Los años pasaron volando, y los primeros cañones retumbaron en los campos de batalla, contra los que no pudieron resistir los muros y torres del viejo castillo, completamente decrépitos. El propietario actual y su padre estaban poco interesados en el destino del castillo: vivían en la corte real de la capital. Solo viejos sirvientes se acurrucaban en la casa del antiguo amo.
Pero ha llegado el momento en que el dueño de la otrora orgullosa fortaleza, que realiza el servicio real en la ciudad vecina (el antiguo pueblo de artesanos), regresó a las ruinas medio vacías. Un noble cortesano deseaba reconstruir el castillo familiar. Los maestros albañiles se pusieron a trabajar. Usando piedras extraídas del torreón y las torres en ruinas, reconstruyeron, ampliaron y construyeron sobre la antigua casa, convirtiéndola en un elegante edificio completamente nuevo con pequeñas torretas. Un trozo de pared que se derrumbó en un foso se rehizo en un elegante puente. Los restos astillados de las paredes fueron desmantelados y de ellos se erigieron los edificios necesarios para la casa.

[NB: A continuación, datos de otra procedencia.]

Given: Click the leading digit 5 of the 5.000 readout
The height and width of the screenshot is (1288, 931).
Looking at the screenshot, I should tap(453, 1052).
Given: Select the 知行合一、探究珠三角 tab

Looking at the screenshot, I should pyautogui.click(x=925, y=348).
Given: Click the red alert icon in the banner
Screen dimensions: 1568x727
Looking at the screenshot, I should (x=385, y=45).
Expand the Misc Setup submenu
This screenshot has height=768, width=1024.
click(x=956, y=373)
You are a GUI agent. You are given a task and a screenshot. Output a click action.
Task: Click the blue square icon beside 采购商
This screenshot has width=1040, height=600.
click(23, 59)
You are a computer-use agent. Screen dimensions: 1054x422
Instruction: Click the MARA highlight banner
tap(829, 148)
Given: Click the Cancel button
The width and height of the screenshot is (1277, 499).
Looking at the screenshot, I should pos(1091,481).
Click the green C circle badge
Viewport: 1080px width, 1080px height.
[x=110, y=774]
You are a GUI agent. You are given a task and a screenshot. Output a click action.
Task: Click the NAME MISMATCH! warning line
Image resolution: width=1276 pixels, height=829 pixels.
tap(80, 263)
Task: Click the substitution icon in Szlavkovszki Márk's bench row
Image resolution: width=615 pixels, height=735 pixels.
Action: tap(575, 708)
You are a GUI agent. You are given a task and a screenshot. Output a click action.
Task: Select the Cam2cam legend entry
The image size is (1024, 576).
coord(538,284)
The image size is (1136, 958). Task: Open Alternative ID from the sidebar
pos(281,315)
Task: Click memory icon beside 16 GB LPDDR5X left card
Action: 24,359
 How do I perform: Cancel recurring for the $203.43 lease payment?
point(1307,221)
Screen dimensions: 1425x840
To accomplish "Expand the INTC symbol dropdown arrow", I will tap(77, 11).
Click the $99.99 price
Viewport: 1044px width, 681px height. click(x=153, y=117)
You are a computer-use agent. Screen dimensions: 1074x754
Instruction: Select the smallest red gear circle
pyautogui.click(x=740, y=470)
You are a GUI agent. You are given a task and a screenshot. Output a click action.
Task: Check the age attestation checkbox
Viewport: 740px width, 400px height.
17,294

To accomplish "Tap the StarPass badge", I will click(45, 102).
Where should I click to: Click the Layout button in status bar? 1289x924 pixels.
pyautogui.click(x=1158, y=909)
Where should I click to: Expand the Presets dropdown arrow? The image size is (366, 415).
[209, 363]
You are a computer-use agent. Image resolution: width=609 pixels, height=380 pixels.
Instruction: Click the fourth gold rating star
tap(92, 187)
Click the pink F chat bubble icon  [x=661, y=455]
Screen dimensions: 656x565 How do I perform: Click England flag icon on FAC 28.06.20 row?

Así, entre los árboles que crecían rápidamente, creció un nuevo castillo, completamente diferente a su formidable antepasado, que se cernía sobre el distrito con cinco torres pesadas. Conoció en todo los gustos de su dueño, que no iba a pelear con nadie, pero que amaba el lujo y la comodidad. Sus cualidades defensivas correspondían completamente a la independencia del propietario, un noble al servicio real. En virtud de la tradición, una elegante casa grande situada en medio de un parque se llamó castillo durante bastante tiempo. Pero ya era un verdadero palacio.